Les autorités tunisiennes confirment la mort de l'ancien président Zine el-Abidine Ben Ali© Zoubeir Souissi / File Photo Source: Reuters
L'ex président tunisien Zine el-Abidine Ben Ali fait signe à ses partisans après avoir prêté serment à l'Assemblée nationale tunisienne, le 12 novembre 2009.

Zine el-Abidine Ben Ali, ancien président de la Tunisie déchu lors de la révolution de 2011, est décédé ce 19 septembre en Arabie saoudite où il avait fui. Militaire, il a régné sans partage pendant 23 ans sur son pays.

Le président déchu Zine el-Abidine Ben Ali est décédé ce 19 septembre à l'âge de 83 ans, en Arabie saoudite, où il vivait en exil depuis la révolution de 2011, a fait savoir à l'AFP le ministère tunisien des Affaires étrangères. «Nous avons eu la confirmation de sa mort il y a 30 minutes», a ajouté le ministère, sans plus de détails.

Ben Ali a été au pouvoir en Tunisie de 1987 au 14 janvier 2011, date à laquelle il a fui dans des conditions rocambolesques vers Jeddah, en Arabie saoudite, après avoir été chassé par la révolution populaire, dans le cadre de ce qui a été surnommé le Printemps arabe. Il n’a fait depuis que de très rares apparitions publiques.

Après avoir destitué Habib Bourguiba, considéré comme le père de la nation tunisienne, ce militaire a dirigé son pays sans partage pendant 23 années.

Il avait été condamné par contumace

En 2018, à l'issue de procès par contumace pour «homicides volontaires», «abus de pouvoir» ou encore «détournements de fonds», il avait été condamné par contumace à de multiples peines de prison, dont plusieurs à perpétuité.

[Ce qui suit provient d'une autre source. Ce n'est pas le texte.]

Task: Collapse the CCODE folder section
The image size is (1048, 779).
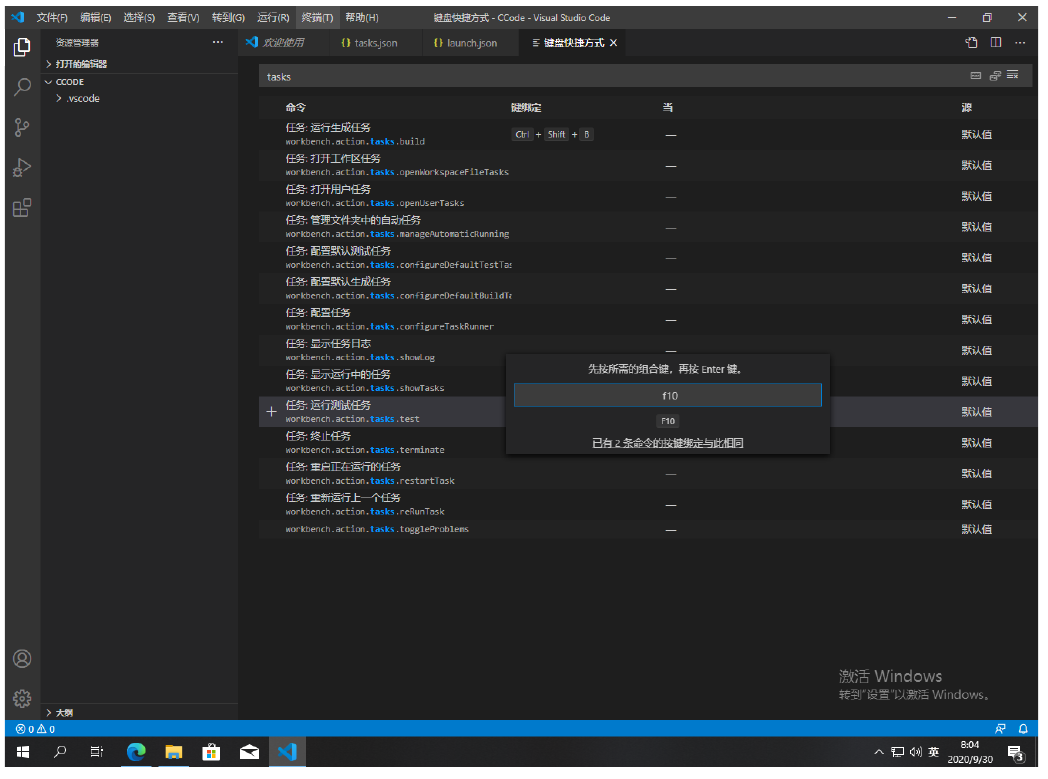Action: click(69, 82)
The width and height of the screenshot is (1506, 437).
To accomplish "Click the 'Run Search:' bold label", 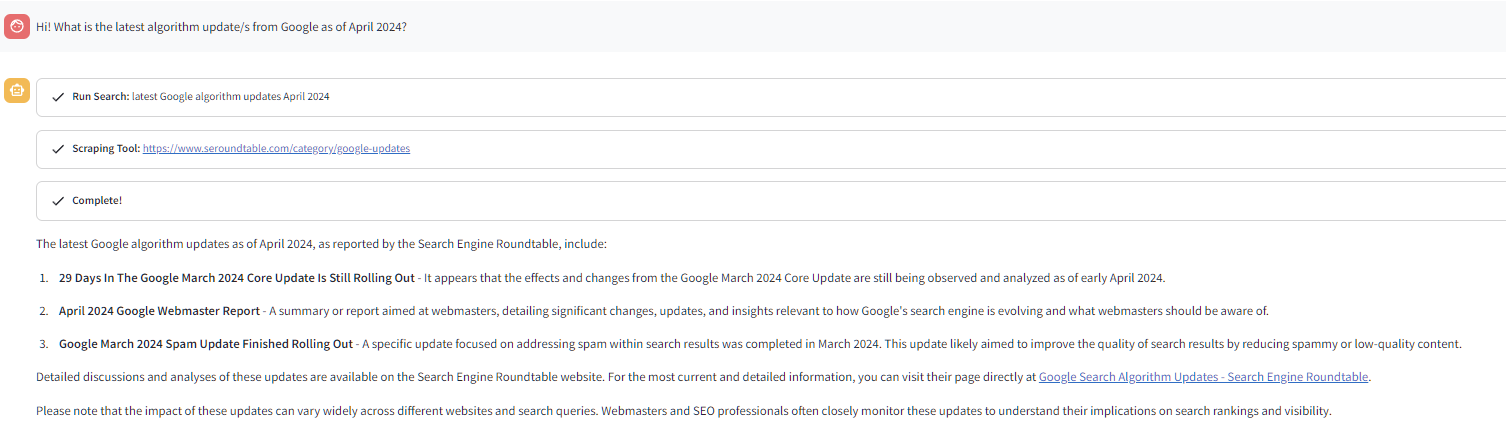I will [x=100, y=97].
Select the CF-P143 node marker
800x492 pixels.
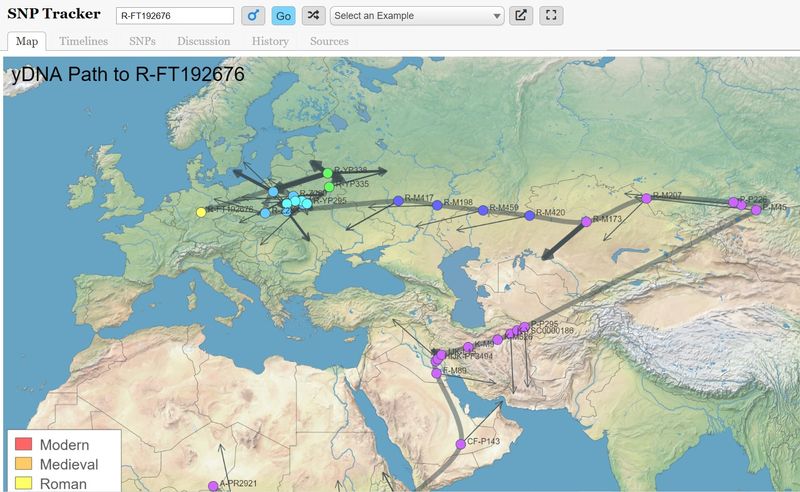[461, 443]
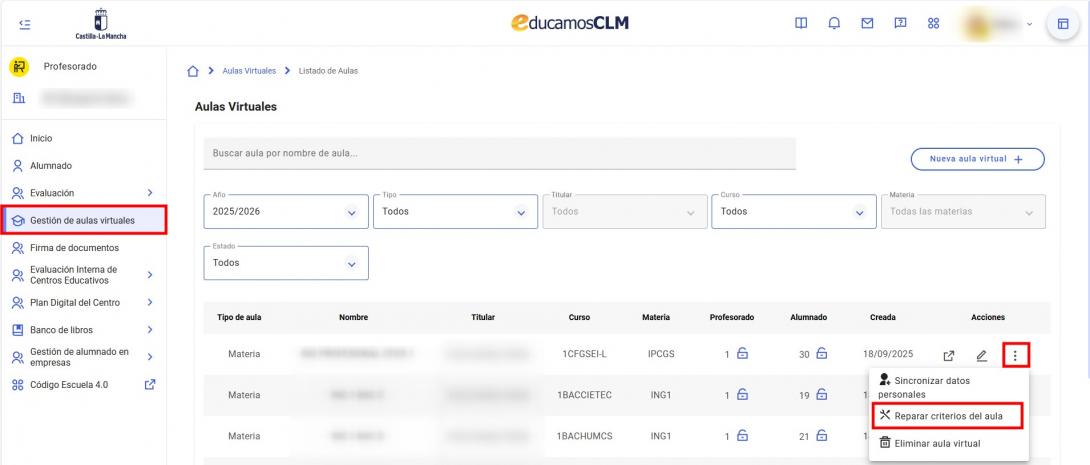This screenshot has width=1090, height=465.
Task: Click the Nueva aula virtual button
Action: (976, 159)
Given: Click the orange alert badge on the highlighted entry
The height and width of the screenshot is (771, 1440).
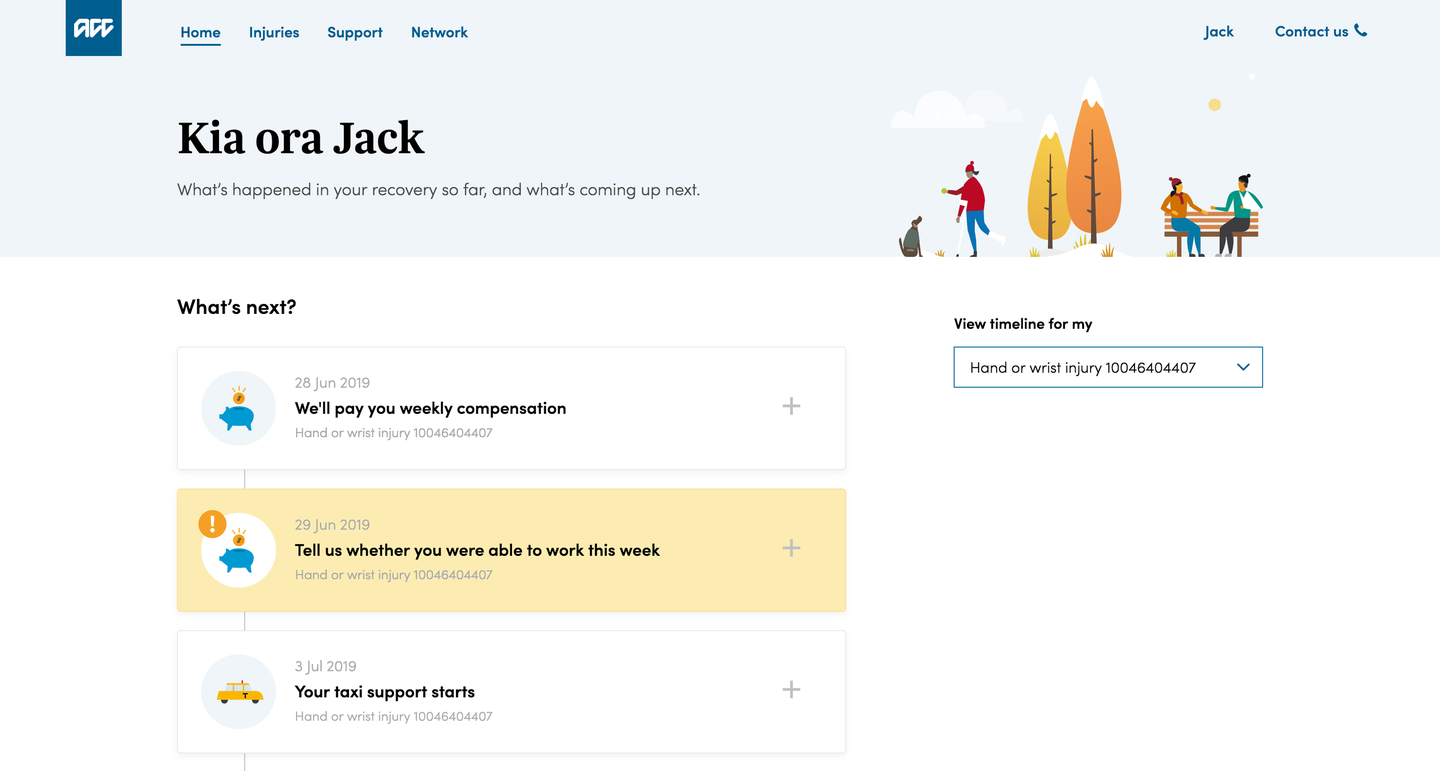Looking at the screenshot, I should pyautogui.click(x=211, y=522).
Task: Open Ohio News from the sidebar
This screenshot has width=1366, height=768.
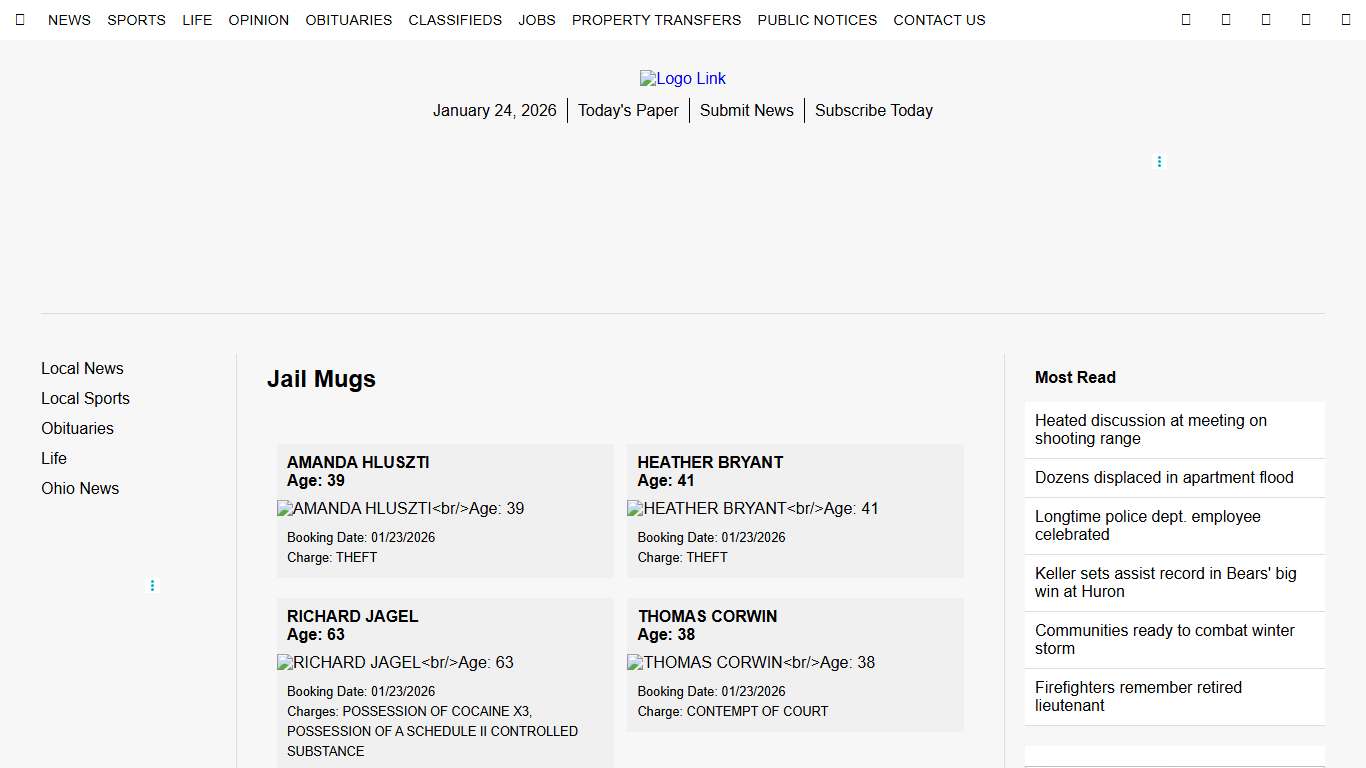Action: click(80, 488)
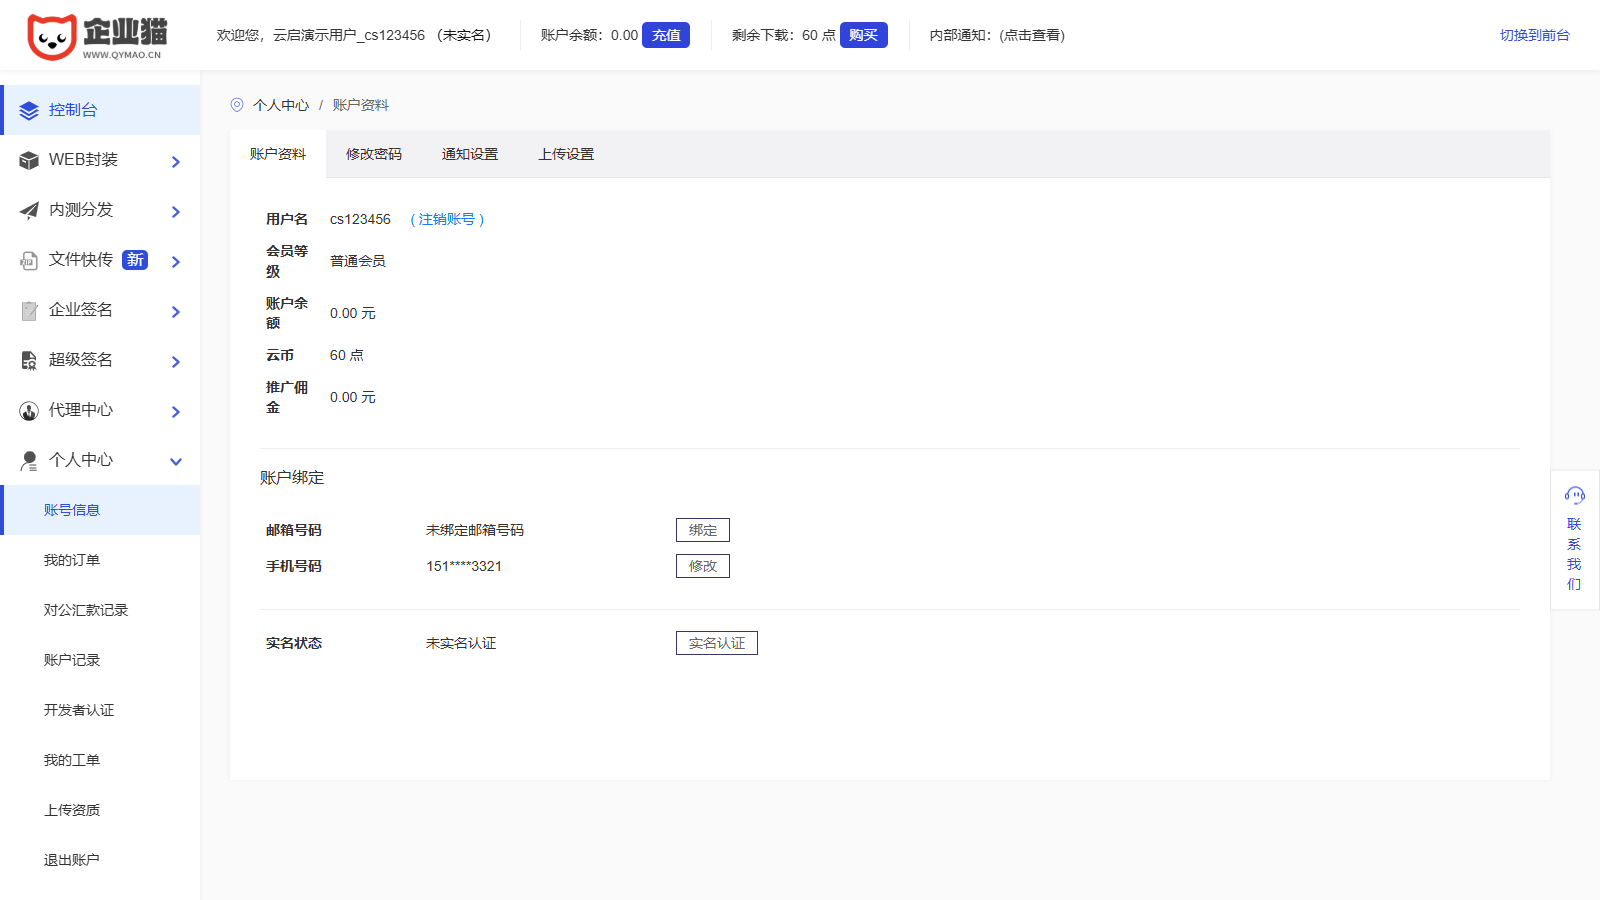This screenshot has width=1600, height=900.
Task: Click the 企业猫 cat logo
Action: point(52,37)
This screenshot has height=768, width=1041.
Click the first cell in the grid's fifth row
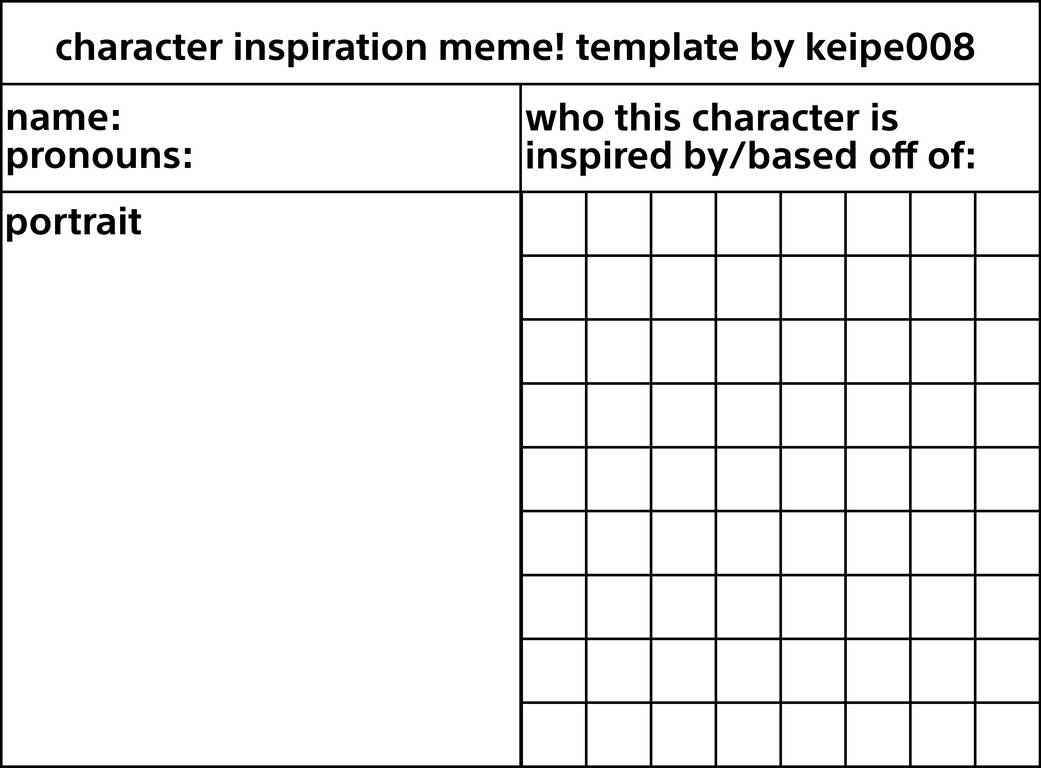(x=554, y=479)
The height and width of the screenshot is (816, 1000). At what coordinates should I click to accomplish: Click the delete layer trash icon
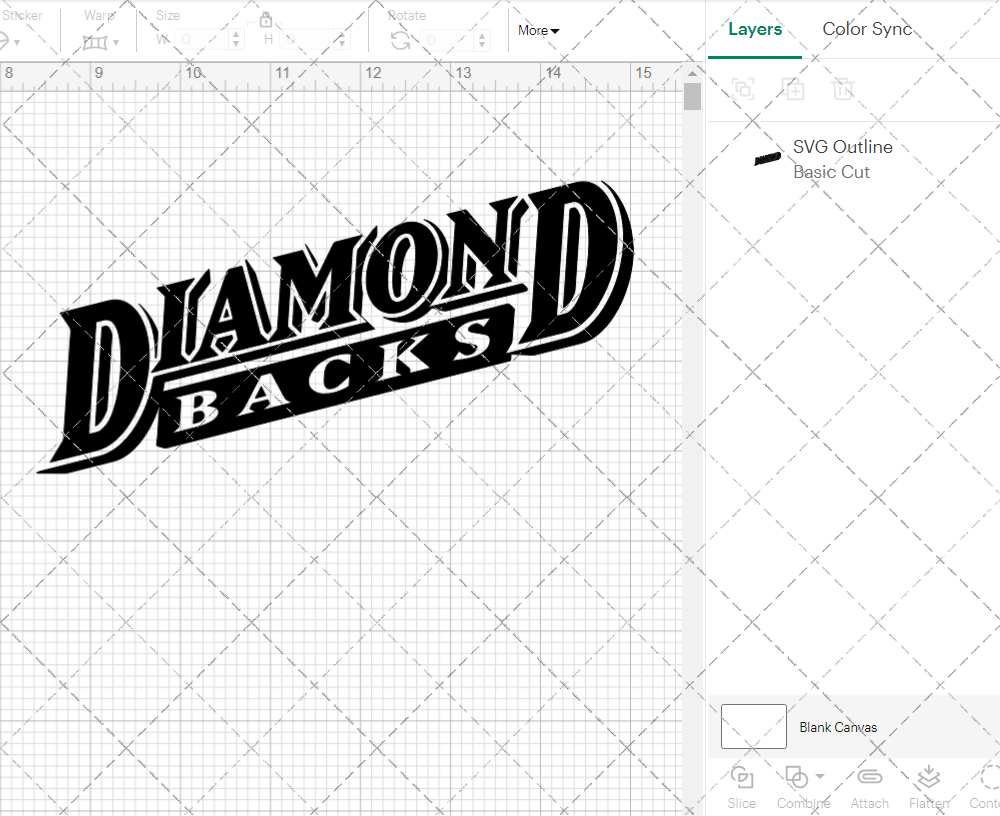click(843, 89)
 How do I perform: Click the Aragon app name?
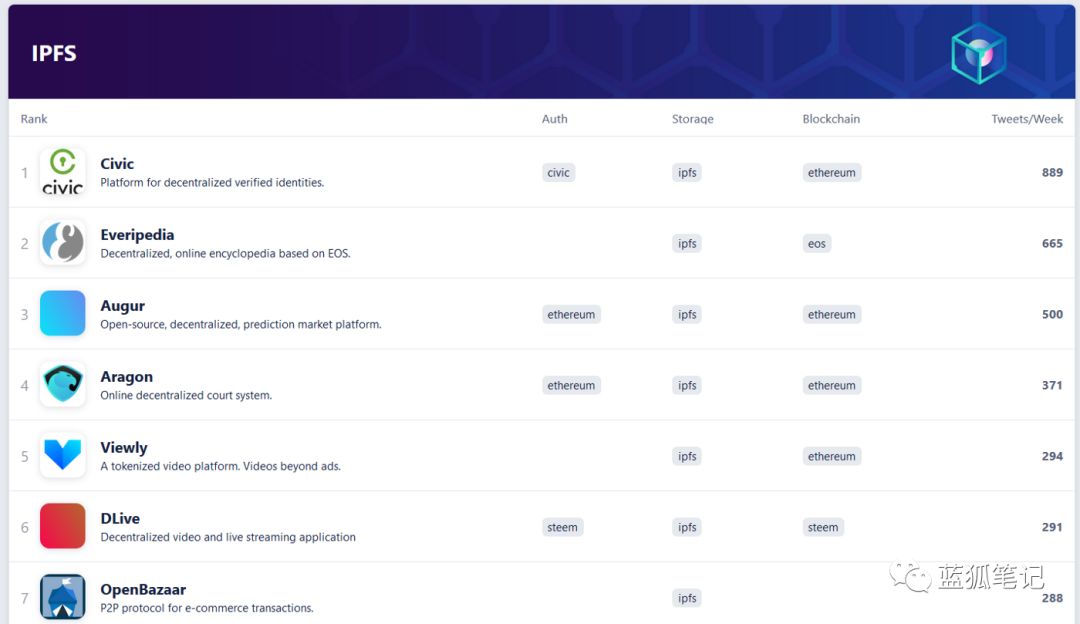[126, 377]
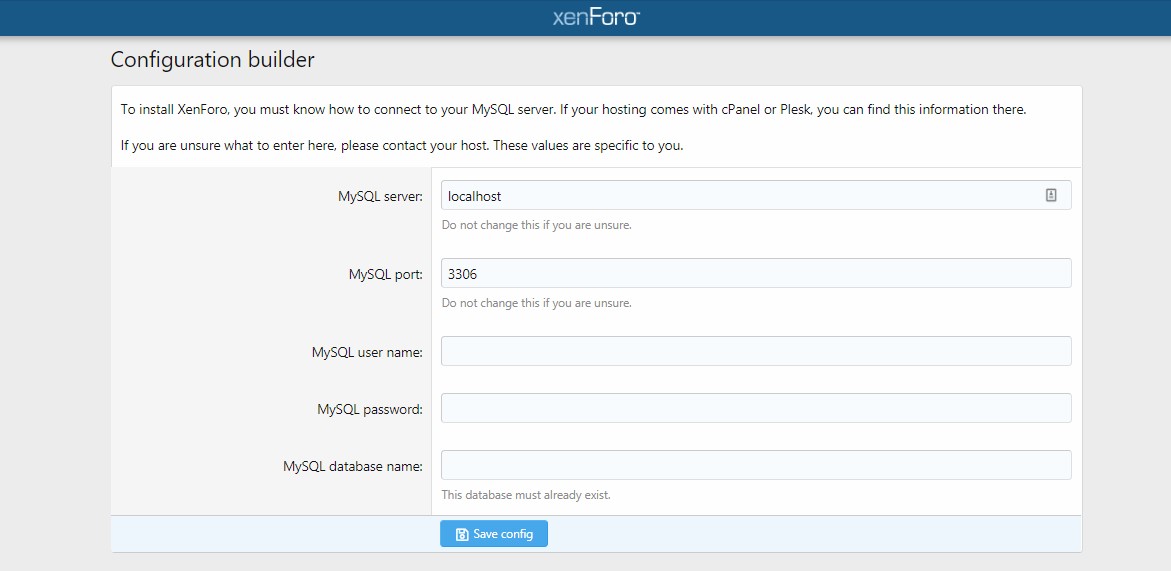Screen dimensions: 1171x571
Task: Click the "This database must already exist" hint
Action: (x=526, y=495)
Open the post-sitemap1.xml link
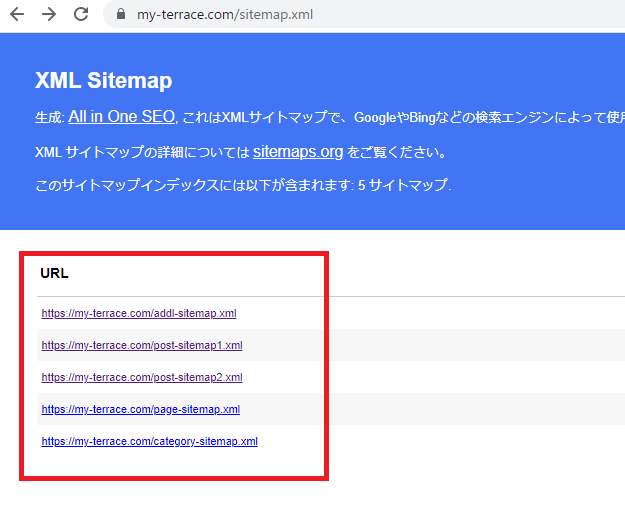Image resolution: width=625 pixels, height=505 pixels. coord(142,345)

Commentant cette disparition pour RT France, Youssef Seddik,  philosophe, anthropologue et islamologue tunisien, parle d'un «dictateur» et estime que sa mort va certainement peser sur l'avenir proche de la Tunisie et notamment sur le deuxième tour de l'élection présidentielle qui aura lieu début octobre.

Réagissant à des rumeurs sur le décès de Ben Ali mi-septembre, le Premier ministre tunisien Youssef Chahed avait assuré qu'il était prêt à donner son «feu vert» pour que le président chassé vive ses derniers jours dans son pays.

«C'est un cas humanitaire. S'il est malade, comme le disent les rumeurs, il peut rentrer dans son pays comme tout Tunisien», avait dit Youssef Chahed. «S'il veut rentrer pour être enterré ici, je donne mon feu vert», avait-il ajouté. Peu après l'annonce officielle du décès ce 18 septembre, le lieu des funérailles, Arabie saoudite ou Tunisie, restait inconnu.